**EXERCISE DIRECTIONS:** Exclude pictures; retype the lines below from the line containing "This screenshot has width=824, height=463." through the end of the records, both ends kept.

===== SUPPLIED RECORDS =====

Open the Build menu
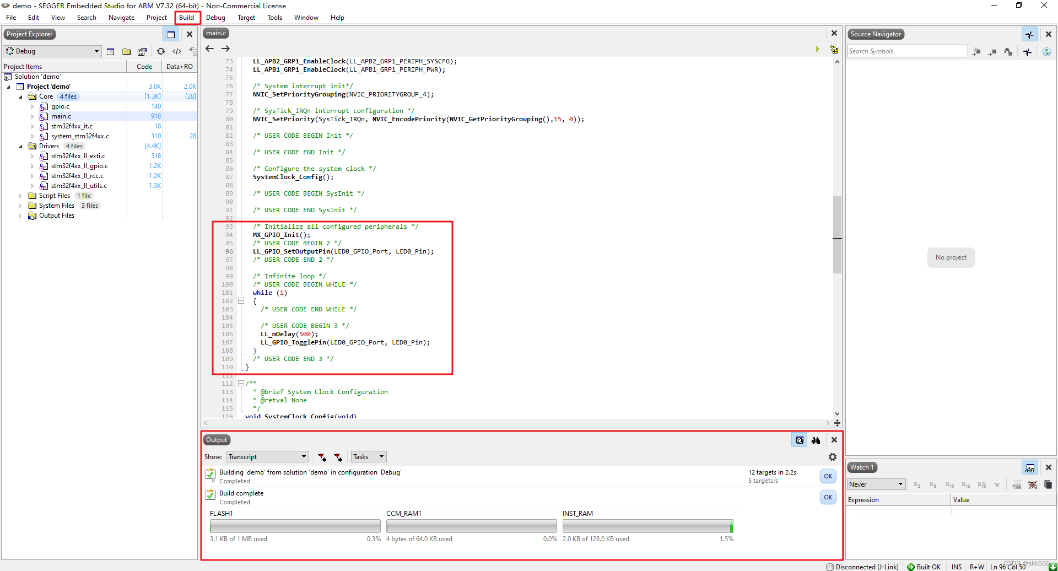The image size is (1058, 571). coord(187,17)
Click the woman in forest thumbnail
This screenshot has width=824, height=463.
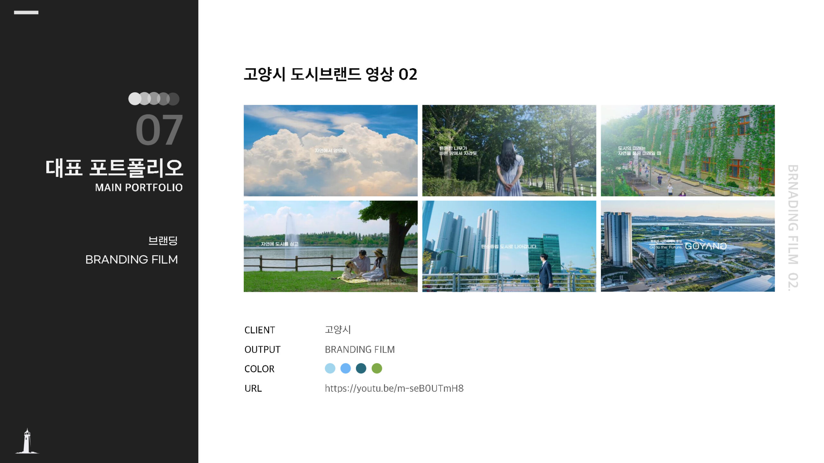tap(509, 150)
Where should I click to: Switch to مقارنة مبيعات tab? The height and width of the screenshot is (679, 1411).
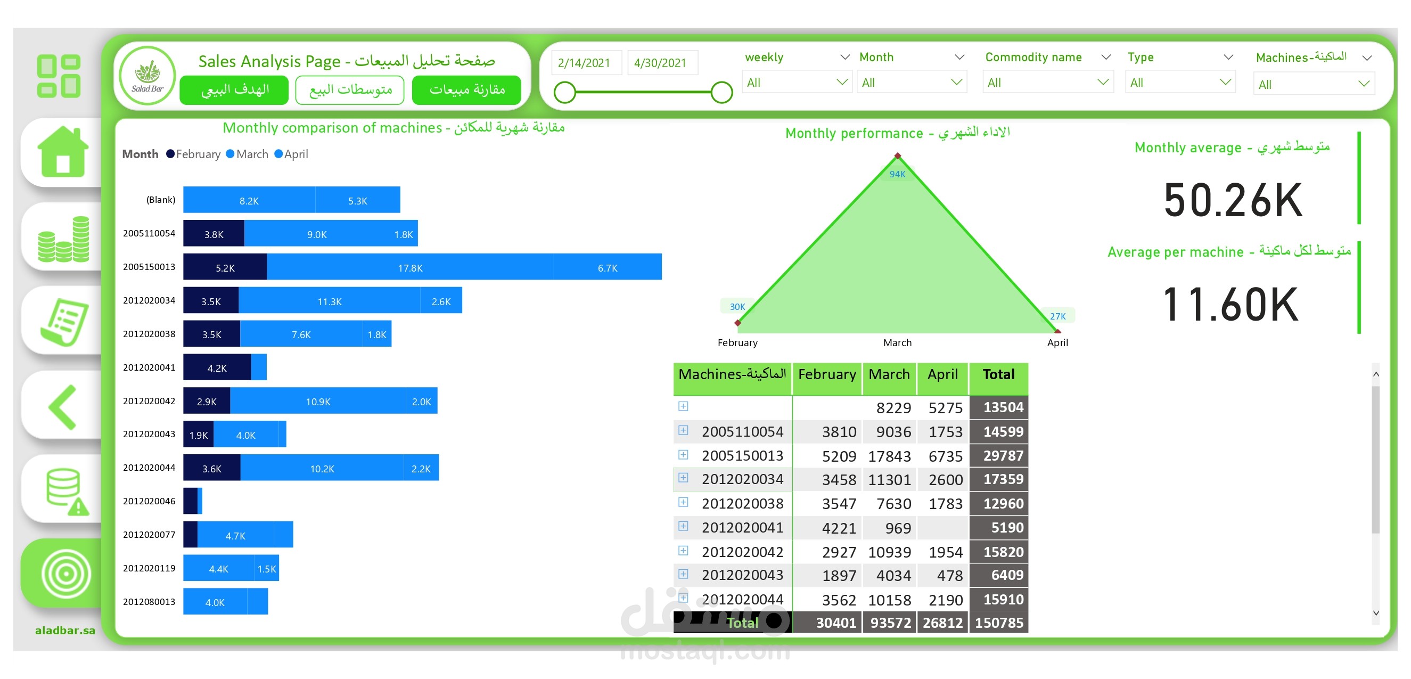coord(466,89)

=====

**RESULT:**
This screenshot has width=824, height=463.
tap(509, 150)
Where should I click to: Switch to مقارنة مبيعات tab? The height and width of the screenshot is (679, 1411).
coord(466,89)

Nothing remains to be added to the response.